Items listed in a dataset
----
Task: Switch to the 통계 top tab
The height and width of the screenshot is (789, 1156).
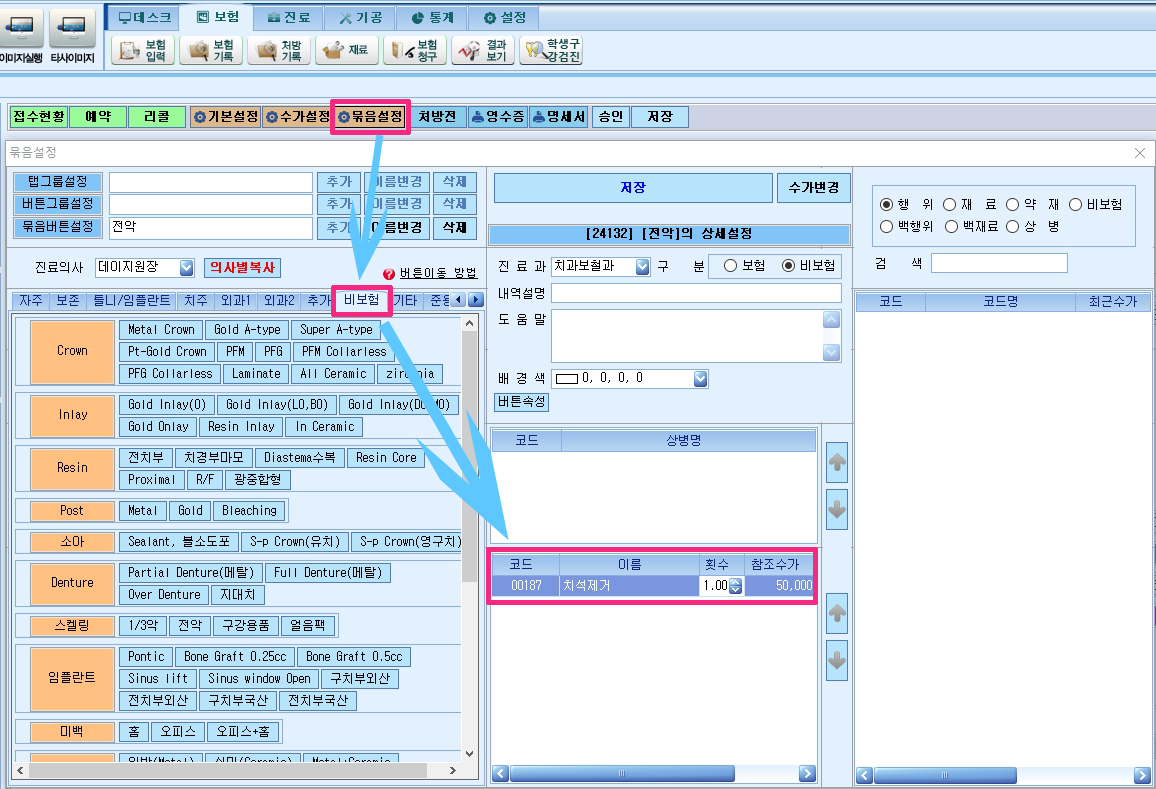Action: (x=433, y=17)
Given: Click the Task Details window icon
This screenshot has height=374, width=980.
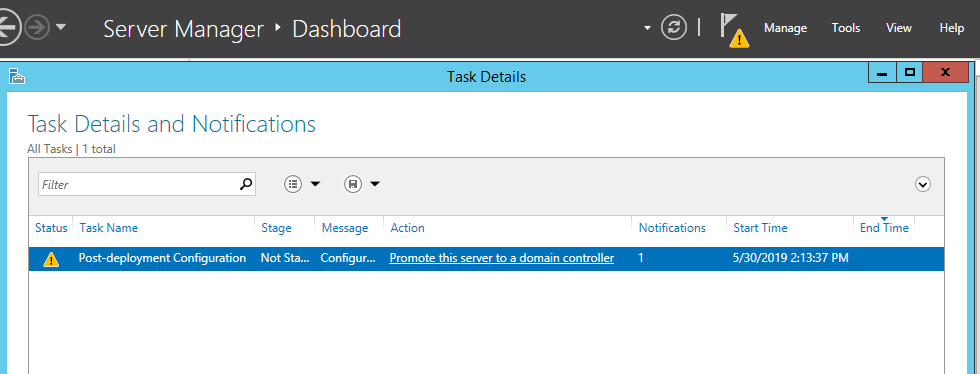Looking at the screenshot, I should tap(16, 76).
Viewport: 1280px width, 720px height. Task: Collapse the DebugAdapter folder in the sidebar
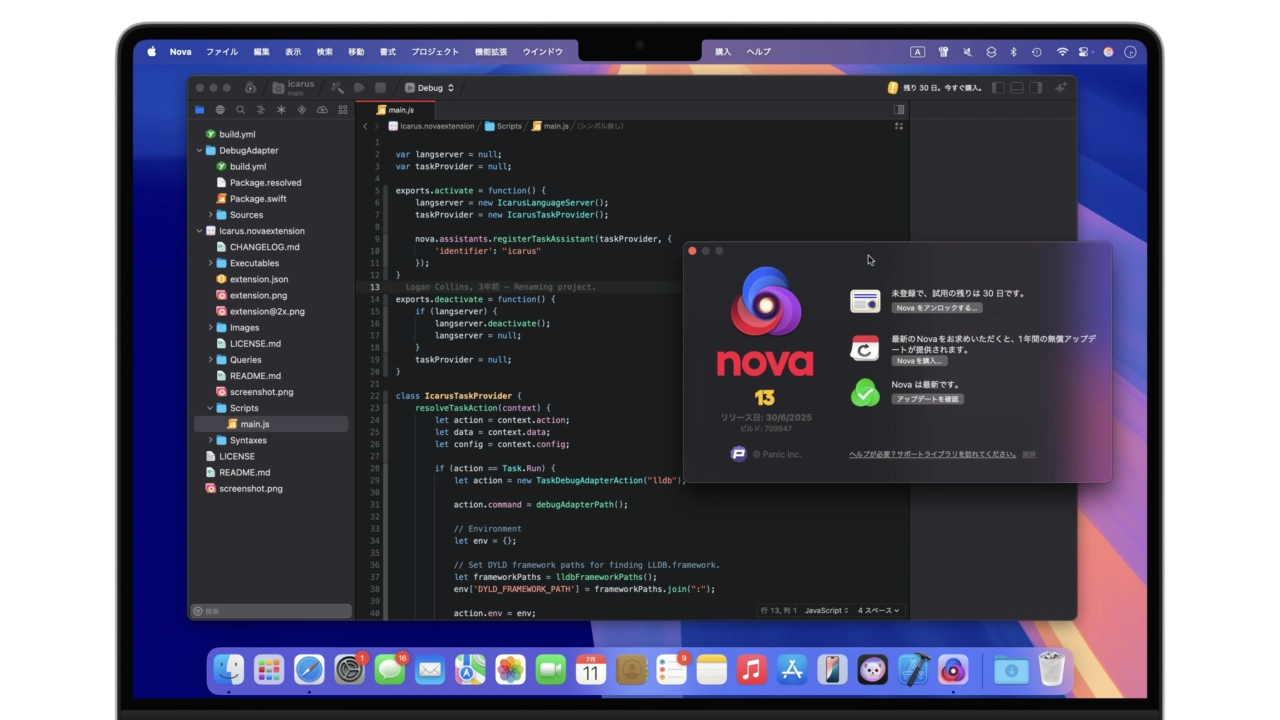click(200, 150)
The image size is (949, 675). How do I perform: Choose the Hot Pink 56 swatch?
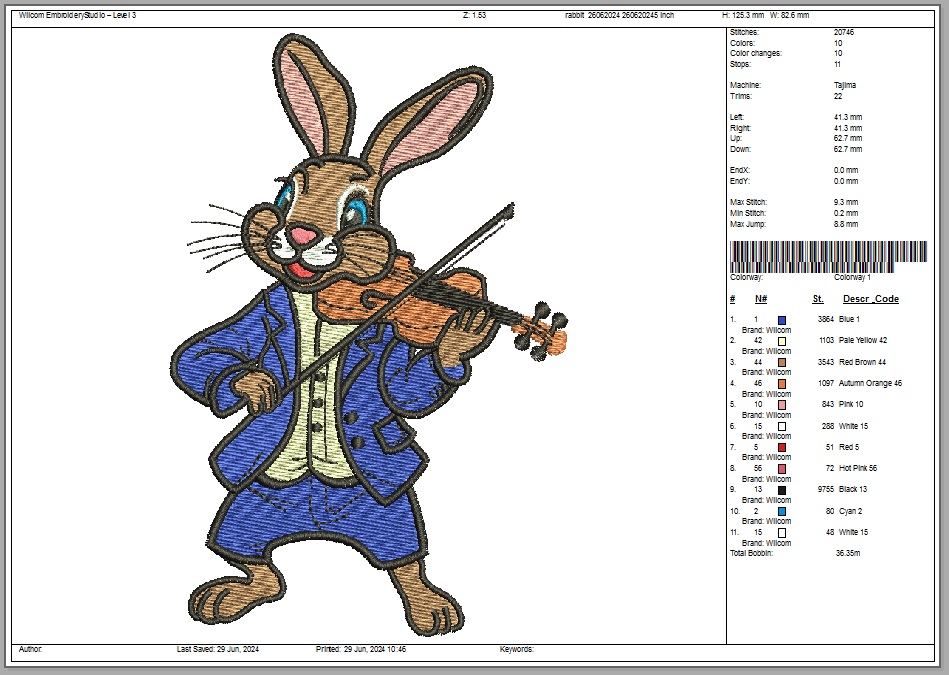click(782, 468)
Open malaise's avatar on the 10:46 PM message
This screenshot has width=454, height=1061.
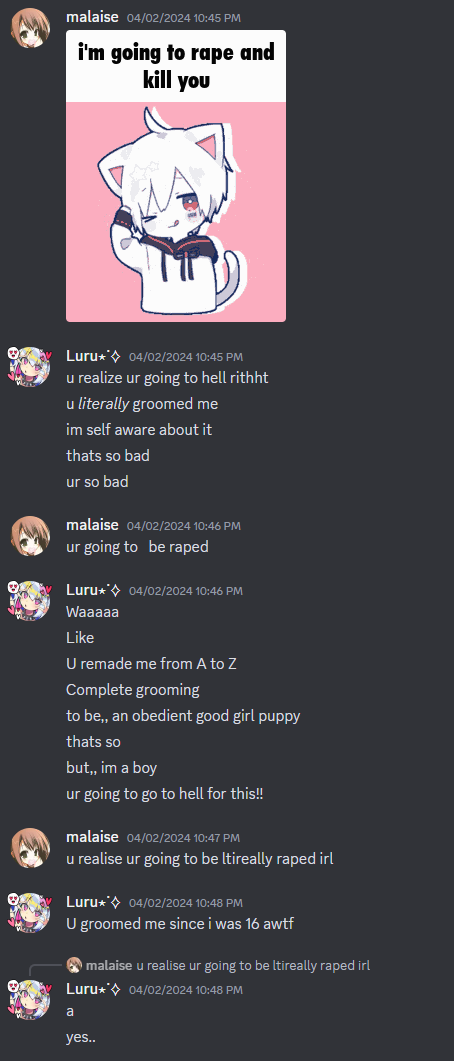coord(30,536)
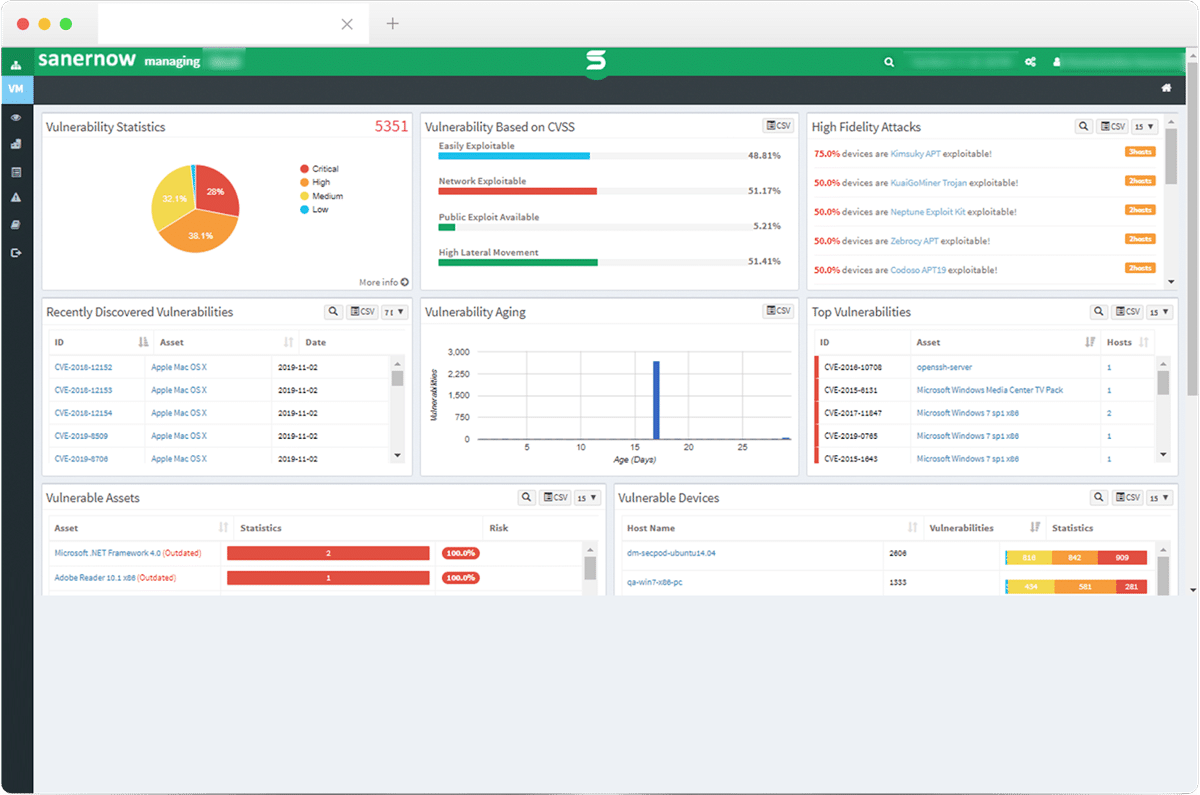Open the VM vulnerability management sidebar tab

click(17, 89)

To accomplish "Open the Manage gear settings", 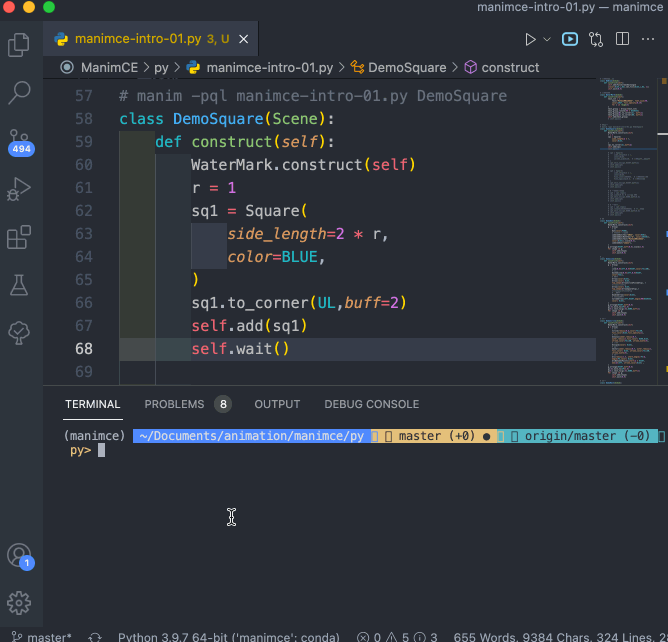I will [19, 602].
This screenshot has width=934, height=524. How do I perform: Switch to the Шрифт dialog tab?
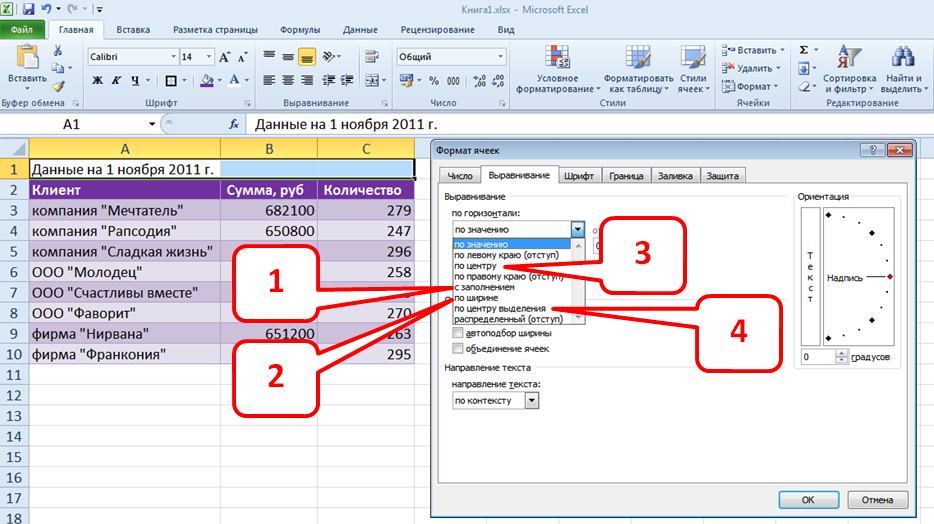pos(579,175)
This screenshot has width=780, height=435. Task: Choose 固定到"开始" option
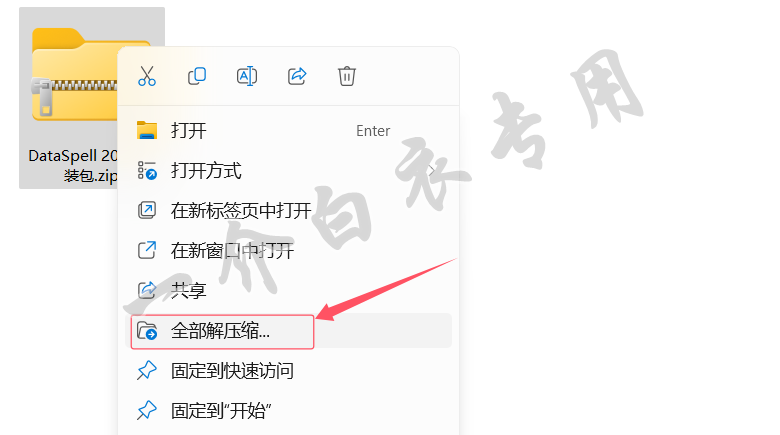289,411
----
Write out again, exactly, each line from the one containing "This screenshot has width=780, height=435." through the last line of the entries, and omit every picture.

This screenshot has width=780, height=435. Task: Choose 固定到"开始" option
289,411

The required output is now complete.